In his inaugural address two years ago, President Emanuel "Manny" Mori announced to the Federated States of Micronesia (FSM) public that cultural preservation was a top priority for him, and this year has seen his administration move ahead on this promise. In my analysis of this issue in last year's review, I pointed out that the power of each constituent state to preserve its own cultures is the very essence of FSM federalism (Haglelgam 2009, 115). When the national government elevated the Office of Historic and Cultural Preservation to the level of the cabinet early in the Mori administration, it seemed to violate the spirit of federalism embodied in the national constitution. The impracticality of having the national government control cultural preservation is one reason the national constitution delegates this responsibility to the states. It is more efficient for the people of each state to preserve their own culture or cultures because they know their cultures best, whereas others may rely on stereotypes or misinformation.

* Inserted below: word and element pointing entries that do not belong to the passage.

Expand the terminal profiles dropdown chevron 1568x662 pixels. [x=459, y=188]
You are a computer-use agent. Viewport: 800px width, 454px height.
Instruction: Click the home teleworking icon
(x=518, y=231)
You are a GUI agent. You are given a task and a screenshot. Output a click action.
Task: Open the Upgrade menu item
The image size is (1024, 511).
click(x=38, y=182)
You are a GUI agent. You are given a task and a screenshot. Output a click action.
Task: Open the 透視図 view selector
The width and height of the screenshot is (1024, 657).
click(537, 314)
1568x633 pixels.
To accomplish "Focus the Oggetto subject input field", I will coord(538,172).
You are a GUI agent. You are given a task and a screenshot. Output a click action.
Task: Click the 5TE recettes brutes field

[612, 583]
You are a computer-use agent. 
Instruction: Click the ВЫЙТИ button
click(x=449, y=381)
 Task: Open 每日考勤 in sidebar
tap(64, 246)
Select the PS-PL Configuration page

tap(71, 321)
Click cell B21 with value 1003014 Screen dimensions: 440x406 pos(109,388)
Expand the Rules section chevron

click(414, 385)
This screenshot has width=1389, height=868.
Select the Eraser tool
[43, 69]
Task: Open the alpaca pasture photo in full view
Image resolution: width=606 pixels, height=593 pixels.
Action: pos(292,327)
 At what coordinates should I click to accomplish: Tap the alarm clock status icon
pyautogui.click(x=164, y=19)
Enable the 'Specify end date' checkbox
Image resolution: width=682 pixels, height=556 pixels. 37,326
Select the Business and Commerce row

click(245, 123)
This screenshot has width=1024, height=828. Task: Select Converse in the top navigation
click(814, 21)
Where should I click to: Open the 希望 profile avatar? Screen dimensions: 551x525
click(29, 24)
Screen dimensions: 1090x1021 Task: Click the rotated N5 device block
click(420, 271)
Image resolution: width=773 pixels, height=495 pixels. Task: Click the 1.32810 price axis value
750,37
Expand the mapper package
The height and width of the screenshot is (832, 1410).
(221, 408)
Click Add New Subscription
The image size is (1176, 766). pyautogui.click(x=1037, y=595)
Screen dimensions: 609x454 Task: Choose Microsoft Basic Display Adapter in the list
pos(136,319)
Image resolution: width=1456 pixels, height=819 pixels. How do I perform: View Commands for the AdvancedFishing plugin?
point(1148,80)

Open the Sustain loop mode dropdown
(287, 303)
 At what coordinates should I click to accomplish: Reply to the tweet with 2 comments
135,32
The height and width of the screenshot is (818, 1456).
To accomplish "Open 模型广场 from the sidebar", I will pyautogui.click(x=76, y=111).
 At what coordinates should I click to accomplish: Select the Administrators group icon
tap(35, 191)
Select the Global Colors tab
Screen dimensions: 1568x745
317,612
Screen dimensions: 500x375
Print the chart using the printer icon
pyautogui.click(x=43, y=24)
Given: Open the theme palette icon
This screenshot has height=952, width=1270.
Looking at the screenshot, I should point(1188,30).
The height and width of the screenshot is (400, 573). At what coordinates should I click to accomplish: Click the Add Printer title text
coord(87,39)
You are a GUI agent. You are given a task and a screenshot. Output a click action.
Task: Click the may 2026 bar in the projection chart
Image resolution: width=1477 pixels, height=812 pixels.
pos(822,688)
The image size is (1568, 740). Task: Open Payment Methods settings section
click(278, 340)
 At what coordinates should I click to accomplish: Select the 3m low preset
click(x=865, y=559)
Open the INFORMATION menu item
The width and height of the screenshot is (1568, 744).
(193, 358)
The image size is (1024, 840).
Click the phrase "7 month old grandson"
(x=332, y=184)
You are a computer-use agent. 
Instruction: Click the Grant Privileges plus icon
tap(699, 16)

Both President Mori and Vice President Alik L Alik addressed this issue of cultural preservation on different occasions during the year in review. Vice President Alik told the people at the Micronesian Endowment for Historic Preservation meeting in August 2008 that "construction of a cultural center that will house the national archives office and serve as a national museum is in the planning stage" (FSMIS 2008e). In his State of the Nation address to the congress in May 2009, President Mori specifically mentioned a budget request for the construction of a national museum to house the national archives and to serve as the centerpiece of FSM cultural preservation (FSMIS 2009a).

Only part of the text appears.